Tech this week: Apple tackles child abuse, Virgin Galactic’s $450,000 tickets and 5G on the beach

Apple is tackling child abuse images, Virgin Galactic starts selling tickets and Ray-Ban plans to make smart sunglasses.
Apple is tackling child abuse images, Virgin Galactic starts selling tickets and Ray-Ban plans to make smart sunglasses. Copyright Canva and Virgin Galactic via AP
Copyright Canva and Virgin Galactic via AP
By Ian Smith
Share this articleComments
Share this articleClose Button

Apple moves to stop the spread of child abuse images, Virgin Galactic launches its $450,000 tickets and Ray-Ban plans smart sunglasses with Facebook.

ADVERTISEMENT

Apple will implement a system that checks photos on iPhones in the United States before they are uploaded to its iCloud storage services to ensure they don’t match known images of child sexual abuse, the company announced on Thursday.

Here’s how Apple's system will work.

Law enforcement officials maintain a database of known child sexual abuse images and translate those images into "hashes" - numerical codes that positively identify the image but cannot be used to reconstruct them.

Apple will implement a similar database using a technology called "NeuralHash", designed to also catch edited images similar to the originals. That database will be stored on iPhones.

When a user uploads an image to Apple's iCloud storage service, the iPhone will create a hash of the image to be uploaded and compare it against the database. The company claims that the system is designed to reduce false positives to one in a trillion.

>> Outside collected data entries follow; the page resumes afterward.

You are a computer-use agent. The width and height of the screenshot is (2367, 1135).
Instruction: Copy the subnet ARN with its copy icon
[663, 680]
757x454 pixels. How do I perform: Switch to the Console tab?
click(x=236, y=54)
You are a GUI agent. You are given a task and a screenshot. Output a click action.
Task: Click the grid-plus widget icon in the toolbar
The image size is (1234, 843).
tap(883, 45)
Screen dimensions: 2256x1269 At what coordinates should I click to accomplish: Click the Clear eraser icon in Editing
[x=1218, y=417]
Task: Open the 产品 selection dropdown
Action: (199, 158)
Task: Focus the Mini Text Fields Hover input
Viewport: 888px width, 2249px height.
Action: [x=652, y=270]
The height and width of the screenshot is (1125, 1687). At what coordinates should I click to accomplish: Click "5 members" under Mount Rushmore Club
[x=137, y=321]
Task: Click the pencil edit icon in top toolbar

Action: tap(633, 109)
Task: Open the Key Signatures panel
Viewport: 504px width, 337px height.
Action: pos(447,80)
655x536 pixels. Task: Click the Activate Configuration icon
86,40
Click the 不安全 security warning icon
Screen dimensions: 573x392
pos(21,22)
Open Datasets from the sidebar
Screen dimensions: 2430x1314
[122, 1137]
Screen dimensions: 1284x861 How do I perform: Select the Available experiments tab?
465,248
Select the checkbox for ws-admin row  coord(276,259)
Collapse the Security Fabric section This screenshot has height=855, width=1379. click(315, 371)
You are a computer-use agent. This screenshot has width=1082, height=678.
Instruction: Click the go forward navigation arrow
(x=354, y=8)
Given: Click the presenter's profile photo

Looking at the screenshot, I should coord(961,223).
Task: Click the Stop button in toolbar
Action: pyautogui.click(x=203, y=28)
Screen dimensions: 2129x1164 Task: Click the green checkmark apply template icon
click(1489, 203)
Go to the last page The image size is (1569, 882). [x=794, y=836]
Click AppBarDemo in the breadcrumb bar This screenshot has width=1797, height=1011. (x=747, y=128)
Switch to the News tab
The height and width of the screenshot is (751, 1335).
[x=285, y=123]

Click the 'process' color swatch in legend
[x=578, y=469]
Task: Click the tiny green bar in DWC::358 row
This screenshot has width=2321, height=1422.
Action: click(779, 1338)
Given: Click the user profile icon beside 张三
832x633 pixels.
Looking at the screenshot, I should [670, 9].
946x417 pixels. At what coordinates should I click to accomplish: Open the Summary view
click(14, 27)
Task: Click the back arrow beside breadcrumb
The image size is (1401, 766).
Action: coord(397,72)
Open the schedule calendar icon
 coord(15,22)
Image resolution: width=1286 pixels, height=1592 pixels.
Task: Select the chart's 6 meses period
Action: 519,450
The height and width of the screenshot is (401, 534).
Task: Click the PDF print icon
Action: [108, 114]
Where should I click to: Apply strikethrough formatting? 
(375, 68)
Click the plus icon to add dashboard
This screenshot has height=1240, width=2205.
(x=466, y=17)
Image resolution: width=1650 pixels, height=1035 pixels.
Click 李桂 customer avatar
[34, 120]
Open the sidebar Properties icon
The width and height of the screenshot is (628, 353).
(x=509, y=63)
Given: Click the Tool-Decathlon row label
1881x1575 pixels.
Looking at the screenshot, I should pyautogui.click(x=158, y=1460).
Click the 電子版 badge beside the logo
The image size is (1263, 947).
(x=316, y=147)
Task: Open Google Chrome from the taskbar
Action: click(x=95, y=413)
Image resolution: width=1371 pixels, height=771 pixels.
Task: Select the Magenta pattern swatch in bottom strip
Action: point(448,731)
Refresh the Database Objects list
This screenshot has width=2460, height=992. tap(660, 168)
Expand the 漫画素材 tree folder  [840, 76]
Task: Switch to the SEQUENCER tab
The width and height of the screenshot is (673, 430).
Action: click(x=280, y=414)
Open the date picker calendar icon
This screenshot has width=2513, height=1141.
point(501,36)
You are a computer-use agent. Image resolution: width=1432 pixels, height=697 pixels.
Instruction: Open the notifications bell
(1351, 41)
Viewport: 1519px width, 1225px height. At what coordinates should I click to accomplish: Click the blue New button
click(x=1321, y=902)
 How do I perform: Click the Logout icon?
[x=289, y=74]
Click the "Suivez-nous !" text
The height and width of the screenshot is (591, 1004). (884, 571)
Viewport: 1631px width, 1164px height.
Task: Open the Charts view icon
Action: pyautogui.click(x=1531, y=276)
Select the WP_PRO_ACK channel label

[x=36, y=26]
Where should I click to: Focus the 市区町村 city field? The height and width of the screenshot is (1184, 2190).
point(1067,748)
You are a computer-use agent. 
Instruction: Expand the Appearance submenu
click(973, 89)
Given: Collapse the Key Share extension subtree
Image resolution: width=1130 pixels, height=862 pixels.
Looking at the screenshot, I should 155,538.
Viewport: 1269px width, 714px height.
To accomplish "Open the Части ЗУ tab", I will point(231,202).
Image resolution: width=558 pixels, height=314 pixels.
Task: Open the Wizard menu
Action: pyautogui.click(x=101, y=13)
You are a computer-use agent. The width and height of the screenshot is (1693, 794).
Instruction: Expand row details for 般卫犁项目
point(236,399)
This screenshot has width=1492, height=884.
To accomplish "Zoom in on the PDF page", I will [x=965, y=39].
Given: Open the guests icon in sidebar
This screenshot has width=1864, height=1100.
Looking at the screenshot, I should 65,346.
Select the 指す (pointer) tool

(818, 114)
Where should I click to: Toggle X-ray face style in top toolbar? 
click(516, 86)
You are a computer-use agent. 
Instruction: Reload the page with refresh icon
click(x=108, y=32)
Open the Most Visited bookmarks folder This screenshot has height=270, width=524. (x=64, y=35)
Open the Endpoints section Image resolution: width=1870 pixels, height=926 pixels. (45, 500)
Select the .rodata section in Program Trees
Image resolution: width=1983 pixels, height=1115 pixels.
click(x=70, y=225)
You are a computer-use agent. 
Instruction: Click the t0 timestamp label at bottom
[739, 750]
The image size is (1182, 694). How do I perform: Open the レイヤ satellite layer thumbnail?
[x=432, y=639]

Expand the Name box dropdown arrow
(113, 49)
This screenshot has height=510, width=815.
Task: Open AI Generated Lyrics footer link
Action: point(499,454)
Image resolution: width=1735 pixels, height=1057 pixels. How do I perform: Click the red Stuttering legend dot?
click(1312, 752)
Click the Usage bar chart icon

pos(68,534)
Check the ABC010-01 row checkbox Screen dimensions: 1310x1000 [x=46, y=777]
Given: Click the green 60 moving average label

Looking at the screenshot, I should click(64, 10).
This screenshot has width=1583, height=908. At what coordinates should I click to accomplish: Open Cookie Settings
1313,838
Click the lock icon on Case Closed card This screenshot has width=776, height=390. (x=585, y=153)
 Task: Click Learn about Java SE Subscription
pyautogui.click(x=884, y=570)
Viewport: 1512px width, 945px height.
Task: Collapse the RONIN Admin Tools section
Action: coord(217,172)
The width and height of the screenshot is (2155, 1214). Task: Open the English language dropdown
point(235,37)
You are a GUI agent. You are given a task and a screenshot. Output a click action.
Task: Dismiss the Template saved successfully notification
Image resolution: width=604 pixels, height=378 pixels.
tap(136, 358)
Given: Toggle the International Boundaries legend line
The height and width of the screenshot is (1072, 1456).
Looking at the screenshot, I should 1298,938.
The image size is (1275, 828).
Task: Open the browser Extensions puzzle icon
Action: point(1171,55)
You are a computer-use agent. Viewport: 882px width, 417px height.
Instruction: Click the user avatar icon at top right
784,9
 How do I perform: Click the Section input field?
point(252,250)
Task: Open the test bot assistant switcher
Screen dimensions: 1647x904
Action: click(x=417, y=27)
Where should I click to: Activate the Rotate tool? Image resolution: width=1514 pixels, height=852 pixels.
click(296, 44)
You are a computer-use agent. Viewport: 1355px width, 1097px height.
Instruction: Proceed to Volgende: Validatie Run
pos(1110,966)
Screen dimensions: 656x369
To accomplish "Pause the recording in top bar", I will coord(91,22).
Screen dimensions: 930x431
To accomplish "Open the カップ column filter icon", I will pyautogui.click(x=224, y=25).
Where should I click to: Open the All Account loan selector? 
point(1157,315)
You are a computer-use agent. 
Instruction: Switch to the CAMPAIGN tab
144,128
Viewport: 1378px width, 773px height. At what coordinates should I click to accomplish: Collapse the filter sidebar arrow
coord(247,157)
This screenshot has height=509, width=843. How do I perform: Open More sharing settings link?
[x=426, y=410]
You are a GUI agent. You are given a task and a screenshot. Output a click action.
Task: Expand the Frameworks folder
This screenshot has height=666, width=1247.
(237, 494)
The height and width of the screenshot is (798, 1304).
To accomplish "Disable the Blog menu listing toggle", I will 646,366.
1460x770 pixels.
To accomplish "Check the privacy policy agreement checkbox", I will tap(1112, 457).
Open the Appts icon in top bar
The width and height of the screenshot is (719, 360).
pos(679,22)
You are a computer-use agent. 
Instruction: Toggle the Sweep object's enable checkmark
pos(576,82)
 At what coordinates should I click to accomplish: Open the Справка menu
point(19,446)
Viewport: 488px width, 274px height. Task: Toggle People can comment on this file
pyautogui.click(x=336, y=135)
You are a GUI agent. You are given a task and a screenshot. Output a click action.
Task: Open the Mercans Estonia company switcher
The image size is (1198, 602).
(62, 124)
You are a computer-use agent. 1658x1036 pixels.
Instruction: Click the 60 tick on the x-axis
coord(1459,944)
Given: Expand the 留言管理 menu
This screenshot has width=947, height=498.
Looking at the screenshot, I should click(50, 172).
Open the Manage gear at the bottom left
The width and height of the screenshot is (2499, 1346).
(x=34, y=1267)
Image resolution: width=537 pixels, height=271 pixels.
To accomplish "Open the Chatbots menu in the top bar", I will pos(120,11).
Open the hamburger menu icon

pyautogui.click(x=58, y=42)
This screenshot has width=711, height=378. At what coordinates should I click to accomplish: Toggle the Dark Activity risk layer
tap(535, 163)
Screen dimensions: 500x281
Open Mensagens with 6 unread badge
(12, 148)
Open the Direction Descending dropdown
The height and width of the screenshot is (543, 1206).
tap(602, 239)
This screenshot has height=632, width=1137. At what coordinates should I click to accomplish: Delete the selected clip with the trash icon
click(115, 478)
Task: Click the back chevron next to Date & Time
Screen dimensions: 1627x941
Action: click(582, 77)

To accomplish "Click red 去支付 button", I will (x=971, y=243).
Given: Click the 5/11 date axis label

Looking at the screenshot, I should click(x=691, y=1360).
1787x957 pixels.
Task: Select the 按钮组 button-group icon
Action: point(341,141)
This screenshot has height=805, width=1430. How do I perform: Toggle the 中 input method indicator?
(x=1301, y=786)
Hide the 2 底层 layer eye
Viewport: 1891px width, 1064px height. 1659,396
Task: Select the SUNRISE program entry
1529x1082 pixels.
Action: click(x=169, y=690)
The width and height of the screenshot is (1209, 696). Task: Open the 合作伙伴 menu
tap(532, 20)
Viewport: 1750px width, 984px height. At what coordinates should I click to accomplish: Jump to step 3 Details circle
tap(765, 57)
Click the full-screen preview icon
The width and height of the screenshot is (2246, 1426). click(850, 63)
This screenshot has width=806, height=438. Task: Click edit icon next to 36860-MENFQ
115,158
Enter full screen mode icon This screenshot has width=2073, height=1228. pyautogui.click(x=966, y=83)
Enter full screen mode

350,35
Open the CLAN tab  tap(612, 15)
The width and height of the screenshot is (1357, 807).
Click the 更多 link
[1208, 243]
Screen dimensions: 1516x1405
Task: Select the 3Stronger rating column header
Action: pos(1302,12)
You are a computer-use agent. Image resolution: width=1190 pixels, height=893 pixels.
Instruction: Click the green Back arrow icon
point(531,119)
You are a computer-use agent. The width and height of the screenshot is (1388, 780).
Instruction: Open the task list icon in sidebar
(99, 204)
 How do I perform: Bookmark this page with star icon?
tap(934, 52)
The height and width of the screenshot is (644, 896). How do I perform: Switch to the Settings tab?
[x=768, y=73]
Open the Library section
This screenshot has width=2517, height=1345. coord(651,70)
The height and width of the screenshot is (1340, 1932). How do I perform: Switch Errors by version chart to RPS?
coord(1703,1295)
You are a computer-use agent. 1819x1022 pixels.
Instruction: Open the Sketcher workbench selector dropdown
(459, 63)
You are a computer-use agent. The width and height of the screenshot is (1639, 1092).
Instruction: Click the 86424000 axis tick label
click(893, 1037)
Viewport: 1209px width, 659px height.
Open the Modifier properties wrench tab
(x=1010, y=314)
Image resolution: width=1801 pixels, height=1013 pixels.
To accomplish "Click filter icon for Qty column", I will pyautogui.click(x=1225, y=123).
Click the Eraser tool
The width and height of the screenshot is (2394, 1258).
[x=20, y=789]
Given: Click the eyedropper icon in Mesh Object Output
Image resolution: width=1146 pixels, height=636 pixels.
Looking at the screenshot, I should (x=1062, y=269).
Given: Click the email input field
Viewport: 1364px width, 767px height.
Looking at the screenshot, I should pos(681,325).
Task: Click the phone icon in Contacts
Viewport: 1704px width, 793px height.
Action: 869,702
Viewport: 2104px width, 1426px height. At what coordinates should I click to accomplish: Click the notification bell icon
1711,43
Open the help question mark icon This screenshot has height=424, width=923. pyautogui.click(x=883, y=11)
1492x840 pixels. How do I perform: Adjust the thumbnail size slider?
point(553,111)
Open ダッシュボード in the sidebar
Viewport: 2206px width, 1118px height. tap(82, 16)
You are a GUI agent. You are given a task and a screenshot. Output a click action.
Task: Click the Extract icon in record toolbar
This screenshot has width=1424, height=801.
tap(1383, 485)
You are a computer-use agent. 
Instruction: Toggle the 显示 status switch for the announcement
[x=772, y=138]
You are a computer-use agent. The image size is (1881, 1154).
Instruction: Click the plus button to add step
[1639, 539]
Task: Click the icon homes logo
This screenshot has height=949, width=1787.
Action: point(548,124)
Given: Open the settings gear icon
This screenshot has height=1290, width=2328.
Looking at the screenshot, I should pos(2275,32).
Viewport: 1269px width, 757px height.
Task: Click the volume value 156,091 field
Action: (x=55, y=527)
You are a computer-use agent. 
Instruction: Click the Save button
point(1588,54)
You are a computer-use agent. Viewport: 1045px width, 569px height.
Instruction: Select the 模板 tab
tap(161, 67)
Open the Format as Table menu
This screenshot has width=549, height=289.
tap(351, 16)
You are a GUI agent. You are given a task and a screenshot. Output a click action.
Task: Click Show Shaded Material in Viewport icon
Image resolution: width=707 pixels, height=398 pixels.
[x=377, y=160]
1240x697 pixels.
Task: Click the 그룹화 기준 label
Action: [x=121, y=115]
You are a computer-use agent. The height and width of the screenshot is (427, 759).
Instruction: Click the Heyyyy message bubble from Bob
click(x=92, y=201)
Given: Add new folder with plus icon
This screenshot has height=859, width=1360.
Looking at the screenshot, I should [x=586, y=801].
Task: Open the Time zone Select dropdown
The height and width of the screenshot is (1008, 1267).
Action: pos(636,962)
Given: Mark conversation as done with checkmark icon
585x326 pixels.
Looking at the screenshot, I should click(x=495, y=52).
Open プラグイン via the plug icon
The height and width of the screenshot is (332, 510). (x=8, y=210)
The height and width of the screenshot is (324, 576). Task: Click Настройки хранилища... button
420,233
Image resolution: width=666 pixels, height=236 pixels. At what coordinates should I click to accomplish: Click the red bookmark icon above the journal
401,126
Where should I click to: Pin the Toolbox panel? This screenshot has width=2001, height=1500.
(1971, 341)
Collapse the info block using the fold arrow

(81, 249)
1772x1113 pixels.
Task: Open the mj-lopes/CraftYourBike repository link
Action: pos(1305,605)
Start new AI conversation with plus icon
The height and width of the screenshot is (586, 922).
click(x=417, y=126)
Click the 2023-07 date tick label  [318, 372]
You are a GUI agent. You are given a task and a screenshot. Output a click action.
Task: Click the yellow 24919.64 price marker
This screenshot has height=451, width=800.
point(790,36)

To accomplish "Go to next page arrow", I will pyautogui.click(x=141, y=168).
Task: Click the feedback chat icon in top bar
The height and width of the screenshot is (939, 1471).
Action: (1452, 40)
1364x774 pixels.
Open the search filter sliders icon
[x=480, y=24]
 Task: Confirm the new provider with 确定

Despite Apple's assurances, security experts and privacy advocates criticised the plan.

"Apple is replacing its industry-standard end-to-end encrypted messaging system with an infrastructure for surveillance and censorship, which will be vulnerable to abuse and scope-creep not only in the US, but around the world," said Greg Nojeim, co-director of the Center for Democracy & Technology's Security & Surveillance Project.

Facebook and Ray-Ban announce smart sunglasses

Facebook and Ray-Ban are collaborating to launch a pair of smart sunglasses. While details are still thin on the ground, it’s believed to be another step towards the company’s ambition of creating an online metaverse.

The metaverse, short for "meta-universe", is a digital world where the real and virtual merge into a vision of science fiction and allows people to move between different devices and communicate in a virtual environment. In practical terms, it refers to augmented and virtual reality products and services.

Canva
Facebook and Ray-Ban have announced a partnership to make smart sunglasses.Canva

"The glasses have their iconic form factor, and they let you do some pretty neat things," Facebook CEO Mark Zuckerberg said.

"So I’m excited to get those into people’s hands and to continue to make progress on the journey toward full augmented reality glasses in the future.

"Our business model isn’t going to primarily be around trying to sell devices at a large premium or anything like that because our mission is around serving as many people as possible".

Work’s a beach

It’s a sunny day and you’re stuck in the office. We’re all been there. Well, what if your office was the beach itself?

That’s what telecommunications company Three aims to do with their pop-up offices on Margate beach in England. The sun traps are free to use on a first-come-first-served basis until Wednesday (August 11).

The switch to remote working for many people across the world has given people more flexibility on exactly where they work. Yet, due to connectivity problems, most people invariably end up stuck inside.

However, Three are trying to show how that may no longer be the case in the future with the help of 5G. Each beach office comes with full 5G connectivity and everything you’d need for a workday to go swimmingly.

Fancy a trip to space?

Virgin Galactic announced that tickets to go into space will go on sale from Thursday (August 12). So, if you have a spare $450,000 (€382,000) lying around then you could be the next person to jet off into the unknown.

The company will offer three options: to book a single seat, to buy a multiple seat package for couples, friends, or family members, or to buy all the seats on the ship.

ADVERTISEMENT

The ship has been designed to accommodate up to six passengers in addition to the two pilots, but the model used at the moment only carries four.

The announcement of the sale follows billionaire Richard Branson’s high-profile test flight last month. He along with three other employees successfully soared more than 80 km above the New Mexico desert aboard a Virgin Galactic rocket plane.

The first commercial flight of private astronauts is scheduled to take place "at the end of the third quarter" of 2022, Virgin Galactic CEO Michael Colglazier said.